_Challenge A_. In the article about the Greenwich cattle farm, where are the steers shipped for slaughter?

_Page text_.
BEGIN
The former international banker left the fast lane of New York City five years later. He and his late wife, Anne--both Connecticut natives--bought Windabrae Farm, located on Greenwich’s border with New York’s suburban Westchester County.
Grant used family money to buy a herd of 36 Herefords at a bank auction in New Milford.
For the first seven years, he and his family did all of the farm chores, getting up at 5 a.m. to milk the cows, shovel manure, castrate and rope the animals.
He experimented with the herd’s diet. Eventually, he decided plants and vegetables--and Budweiser--was the way to go. Their diet also includes grass and burdock root, a wild prickly plant.
Grant won’t reveal how much beer his cattle drink. He claims that the brew makes the meat more tender.
His cattle are raised by contract farmers on farms in Virginia and West Virginia--usually about 750 head at a time--according to his specifications, then shipped to Windabrae for what he calls “the finishing phase.”
It is here that the steers--24 to 200 at a time--are fed diets tailored to their size and temperament and then shipped to upstate New York for slaughter.
Greenwich has a thoroughbred horse farm and another farm that raises exotic birds, but the idea of a cattle ranch didn’t sit well with some of Grant’s well-heeled neighbors.
“Three or four years ago we had terrible rains and all the manure piles started to move like glaciers,” he said. “The odor was ferocious and these people in Greenwich didn’t like it.”
He wasn’t ready to market his organic beef until 1982. But many health food stores turned him down for fear that customers weren’t ready to accept the notion of beef that was actually good for them.
So he opened his own Brae Beef outlet in the Stamford Town Center in 1983. Today, Brae Beef is sold mainly through mail orders, but also through a handful of gourmet food shops in Connecticut and New York.
END
_Dataset content_.
BEGIN
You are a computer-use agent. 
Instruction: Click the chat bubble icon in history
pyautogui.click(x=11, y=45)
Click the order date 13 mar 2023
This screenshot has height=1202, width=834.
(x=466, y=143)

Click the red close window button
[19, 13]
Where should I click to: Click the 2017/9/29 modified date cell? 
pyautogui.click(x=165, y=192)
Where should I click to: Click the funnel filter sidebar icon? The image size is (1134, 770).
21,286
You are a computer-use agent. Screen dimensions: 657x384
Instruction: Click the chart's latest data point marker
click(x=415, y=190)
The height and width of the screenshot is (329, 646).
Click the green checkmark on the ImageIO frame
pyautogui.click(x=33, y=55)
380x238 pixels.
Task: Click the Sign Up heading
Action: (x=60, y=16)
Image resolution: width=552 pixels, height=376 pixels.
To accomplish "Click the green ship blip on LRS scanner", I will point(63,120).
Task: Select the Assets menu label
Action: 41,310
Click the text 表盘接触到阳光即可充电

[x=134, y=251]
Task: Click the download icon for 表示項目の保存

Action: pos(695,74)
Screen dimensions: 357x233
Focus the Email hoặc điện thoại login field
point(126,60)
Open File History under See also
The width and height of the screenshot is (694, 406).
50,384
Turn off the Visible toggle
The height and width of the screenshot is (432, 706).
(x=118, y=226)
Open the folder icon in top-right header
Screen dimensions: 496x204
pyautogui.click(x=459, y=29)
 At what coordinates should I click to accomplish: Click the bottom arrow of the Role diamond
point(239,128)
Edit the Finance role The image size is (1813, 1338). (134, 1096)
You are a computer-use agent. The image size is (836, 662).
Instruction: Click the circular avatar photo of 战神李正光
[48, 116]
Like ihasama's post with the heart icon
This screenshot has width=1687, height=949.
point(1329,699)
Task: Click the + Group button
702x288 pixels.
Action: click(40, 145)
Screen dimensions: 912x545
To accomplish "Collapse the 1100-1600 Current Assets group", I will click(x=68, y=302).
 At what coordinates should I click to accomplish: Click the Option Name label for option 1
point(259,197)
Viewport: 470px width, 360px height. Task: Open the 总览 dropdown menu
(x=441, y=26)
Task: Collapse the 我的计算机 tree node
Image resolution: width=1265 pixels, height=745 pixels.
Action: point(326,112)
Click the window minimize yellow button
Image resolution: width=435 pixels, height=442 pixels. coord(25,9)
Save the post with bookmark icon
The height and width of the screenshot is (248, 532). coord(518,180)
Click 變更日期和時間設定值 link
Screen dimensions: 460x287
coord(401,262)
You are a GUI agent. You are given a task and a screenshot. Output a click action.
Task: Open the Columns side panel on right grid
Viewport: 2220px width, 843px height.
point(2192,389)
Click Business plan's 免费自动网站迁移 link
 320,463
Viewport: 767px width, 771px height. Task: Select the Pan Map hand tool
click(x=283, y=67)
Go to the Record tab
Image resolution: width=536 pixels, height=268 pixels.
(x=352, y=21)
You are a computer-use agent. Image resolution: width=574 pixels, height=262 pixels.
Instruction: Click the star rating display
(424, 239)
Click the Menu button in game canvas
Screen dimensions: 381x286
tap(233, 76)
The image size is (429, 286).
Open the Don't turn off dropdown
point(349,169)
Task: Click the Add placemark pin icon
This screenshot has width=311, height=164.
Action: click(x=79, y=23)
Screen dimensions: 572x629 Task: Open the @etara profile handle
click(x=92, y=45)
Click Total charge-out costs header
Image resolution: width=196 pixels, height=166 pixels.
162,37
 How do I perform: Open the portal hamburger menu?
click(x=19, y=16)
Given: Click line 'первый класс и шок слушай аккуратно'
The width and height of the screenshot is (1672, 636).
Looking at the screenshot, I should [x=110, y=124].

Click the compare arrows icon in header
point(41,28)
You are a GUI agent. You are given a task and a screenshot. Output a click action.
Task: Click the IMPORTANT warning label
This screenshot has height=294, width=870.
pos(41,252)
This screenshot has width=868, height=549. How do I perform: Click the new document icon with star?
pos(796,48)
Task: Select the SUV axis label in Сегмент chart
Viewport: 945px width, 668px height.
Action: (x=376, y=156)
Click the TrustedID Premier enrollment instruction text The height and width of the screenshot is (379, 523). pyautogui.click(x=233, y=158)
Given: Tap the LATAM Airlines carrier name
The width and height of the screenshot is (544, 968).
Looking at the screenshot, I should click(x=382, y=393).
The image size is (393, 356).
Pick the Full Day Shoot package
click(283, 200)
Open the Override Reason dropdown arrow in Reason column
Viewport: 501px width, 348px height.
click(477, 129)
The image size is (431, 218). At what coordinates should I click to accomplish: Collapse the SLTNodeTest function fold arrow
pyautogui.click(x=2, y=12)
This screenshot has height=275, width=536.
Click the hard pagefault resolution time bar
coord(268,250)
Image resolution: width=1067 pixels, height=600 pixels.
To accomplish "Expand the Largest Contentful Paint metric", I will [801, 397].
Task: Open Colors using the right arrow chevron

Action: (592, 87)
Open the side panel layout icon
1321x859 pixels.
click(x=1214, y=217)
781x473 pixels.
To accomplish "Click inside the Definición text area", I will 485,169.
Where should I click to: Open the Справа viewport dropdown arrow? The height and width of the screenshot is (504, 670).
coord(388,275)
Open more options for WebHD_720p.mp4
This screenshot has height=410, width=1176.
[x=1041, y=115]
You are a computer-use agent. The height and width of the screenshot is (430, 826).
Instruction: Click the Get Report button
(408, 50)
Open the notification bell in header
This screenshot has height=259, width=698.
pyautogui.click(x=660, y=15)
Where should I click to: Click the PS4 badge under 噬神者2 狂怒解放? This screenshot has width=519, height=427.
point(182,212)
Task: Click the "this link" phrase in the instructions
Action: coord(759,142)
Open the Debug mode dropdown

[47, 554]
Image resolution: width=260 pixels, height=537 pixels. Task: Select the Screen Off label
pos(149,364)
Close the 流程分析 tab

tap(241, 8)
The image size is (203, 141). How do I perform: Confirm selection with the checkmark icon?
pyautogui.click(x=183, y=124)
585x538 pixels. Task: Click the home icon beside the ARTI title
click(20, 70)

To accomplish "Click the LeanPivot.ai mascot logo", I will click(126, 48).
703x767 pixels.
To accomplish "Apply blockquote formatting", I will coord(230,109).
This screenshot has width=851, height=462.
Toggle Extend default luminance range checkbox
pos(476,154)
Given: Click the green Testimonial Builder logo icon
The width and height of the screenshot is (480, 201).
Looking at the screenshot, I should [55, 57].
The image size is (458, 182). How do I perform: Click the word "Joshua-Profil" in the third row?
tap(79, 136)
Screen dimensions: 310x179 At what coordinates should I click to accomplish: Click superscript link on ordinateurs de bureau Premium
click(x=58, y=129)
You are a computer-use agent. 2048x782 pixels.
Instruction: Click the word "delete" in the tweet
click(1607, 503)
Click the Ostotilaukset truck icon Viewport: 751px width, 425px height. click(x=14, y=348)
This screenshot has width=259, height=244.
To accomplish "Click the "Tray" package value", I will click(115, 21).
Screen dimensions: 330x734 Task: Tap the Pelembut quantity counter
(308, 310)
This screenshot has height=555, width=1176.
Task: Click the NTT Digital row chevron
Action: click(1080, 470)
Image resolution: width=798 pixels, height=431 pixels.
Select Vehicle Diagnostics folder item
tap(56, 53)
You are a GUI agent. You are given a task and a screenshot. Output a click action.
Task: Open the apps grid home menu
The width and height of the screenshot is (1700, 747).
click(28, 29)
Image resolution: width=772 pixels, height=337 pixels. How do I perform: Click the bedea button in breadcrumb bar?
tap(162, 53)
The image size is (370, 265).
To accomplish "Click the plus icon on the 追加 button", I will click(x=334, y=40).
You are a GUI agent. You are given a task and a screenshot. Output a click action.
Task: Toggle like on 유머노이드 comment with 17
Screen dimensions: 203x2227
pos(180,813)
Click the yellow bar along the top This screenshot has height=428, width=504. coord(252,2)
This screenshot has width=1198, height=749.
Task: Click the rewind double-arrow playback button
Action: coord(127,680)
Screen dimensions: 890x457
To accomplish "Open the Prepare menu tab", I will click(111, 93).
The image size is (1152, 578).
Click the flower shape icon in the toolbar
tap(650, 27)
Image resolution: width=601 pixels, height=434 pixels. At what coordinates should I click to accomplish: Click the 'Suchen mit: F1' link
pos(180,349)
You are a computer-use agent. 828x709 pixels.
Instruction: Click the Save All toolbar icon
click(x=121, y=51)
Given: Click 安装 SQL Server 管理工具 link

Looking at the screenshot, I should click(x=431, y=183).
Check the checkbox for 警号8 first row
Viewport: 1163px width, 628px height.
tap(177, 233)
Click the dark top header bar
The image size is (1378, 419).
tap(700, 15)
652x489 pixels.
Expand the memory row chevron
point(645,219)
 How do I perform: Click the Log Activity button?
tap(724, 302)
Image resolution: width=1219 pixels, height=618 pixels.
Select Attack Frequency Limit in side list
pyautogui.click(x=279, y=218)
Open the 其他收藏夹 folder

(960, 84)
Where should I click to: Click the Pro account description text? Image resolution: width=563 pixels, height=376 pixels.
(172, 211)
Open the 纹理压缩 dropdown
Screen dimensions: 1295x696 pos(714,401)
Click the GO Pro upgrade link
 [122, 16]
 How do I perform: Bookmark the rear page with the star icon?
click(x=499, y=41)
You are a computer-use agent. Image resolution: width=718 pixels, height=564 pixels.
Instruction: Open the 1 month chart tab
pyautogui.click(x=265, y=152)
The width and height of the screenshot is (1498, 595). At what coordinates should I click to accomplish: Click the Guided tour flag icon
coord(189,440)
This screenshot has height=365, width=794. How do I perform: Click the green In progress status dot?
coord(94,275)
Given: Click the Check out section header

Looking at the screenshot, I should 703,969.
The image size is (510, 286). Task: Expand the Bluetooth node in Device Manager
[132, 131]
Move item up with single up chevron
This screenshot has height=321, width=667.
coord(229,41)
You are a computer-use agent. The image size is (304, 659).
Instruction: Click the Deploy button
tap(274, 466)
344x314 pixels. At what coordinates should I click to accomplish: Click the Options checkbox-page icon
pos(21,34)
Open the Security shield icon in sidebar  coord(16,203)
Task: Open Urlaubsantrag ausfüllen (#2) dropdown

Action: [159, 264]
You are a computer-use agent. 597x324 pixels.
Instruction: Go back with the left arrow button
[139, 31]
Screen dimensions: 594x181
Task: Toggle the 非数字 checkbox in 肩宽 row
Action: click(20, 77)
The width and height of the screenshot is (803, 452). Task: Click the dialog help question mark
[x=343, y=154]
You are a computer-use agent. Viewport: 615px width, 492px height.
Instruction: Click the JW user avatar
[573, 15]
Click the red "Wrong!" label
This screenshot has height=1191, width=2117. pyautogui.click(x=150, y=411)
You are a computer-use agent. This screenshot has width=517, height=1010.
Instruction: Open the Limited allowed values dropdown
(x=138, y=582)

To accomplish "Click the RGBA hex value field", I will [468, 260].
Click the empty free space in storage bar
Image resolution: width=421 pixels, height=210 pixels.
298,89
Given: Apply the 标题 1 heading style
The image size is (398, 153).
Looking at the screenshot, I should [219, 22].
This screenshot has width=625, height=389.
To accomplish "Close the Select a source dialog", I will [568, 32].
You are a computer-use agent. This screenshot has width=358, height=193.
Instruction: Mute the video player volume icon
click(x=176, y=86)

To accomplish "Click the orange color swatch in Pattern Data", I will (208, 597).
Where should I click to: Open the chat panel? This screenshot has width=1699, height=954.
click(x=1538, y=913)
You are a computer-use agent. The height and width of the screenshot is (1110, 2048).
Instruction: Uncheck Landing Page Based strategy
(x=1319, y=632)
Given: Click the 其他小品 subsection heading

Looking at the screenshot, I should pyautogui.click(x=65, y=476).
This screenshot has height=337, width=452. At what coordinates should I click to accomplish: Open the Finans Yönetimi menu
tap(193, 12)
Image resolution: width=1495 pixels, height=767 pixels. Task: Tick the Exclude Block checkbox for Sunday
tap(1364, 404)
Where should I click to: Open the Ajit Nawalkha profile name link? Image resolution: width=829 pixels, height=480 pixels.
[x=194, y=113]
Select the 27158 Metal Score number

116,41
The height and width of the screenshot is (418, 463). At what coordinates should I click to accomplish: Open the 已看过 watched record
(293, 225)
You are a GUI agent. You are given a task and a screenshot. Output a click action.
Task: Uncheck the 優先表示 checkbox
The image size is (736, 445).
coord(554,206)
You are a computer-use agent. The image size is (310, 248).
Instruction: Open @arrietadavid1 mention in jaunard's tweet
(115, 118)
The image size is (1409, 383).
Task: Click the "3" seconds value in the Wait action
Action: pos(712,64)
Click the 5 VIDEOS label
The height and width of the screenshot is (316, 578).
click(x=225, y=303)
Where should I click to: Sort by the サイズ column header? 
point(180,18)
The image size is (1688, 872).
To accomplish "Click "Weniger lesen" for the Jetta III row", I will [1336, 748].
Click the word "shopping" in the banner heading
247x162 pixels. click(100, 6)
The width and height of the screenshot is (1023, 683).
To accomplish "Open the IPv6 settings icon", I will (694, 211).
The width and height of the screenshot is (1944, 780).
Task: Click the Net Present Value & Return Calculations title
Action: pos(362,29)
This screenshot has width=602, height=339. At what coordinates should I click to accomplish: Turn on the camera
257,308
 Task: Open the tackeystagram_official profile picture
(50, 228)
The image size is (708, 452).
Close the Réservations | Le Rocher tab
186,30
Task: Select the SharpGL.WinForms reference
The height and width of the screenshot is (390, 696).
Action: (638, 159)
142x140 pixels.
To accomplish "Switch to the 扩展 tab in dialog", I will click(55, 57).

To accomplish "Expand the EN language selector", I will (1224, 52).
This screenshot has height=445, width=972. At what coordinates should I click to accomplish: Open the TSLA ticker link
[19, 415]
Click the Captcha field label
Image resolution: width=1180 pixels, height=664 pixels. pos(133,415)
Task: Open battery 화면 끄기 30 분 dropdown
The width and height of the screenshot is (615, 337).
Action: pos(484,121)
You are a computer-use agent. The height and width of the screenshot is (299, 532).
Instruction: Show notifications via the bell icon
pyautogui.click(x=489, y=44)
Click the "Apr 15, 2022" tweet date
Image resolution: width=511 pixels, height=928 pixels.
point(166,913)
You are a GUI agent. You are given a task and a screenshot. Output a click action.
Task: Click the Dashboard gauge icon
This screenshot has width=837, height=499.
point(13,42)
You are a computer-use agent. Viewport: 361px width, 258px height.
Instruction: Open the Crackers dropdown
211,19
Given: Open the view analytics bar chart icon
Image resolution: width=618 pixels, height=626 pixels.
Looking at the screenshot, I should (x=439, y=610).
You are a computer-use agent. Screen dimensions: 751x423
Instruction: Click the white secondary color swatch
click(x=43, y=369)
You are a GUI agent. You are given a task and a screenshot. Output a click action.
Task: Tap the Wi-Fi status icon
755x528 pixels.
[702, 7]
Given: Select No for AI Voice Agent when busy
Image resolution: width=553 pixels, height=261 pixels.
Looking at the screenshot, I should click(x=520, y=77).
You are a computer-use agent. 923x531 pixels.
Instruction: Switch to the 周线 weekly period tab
END
_Challenge B_. From the entries, transcribe the part that opens with the line containing "Screen dimensions: 330x734" and closes with the line containing "Action: click(1080, 470)".

_Written response A_. To upstate New York.

_Written response B_.
Screen dimensions: 330x734 Task: Tap the Pelembut quantity counter
(308, 310)
This screenshot has height=555, width=1176.
Task: Click the NTT Digital row chevron
Action: click(1080, 470)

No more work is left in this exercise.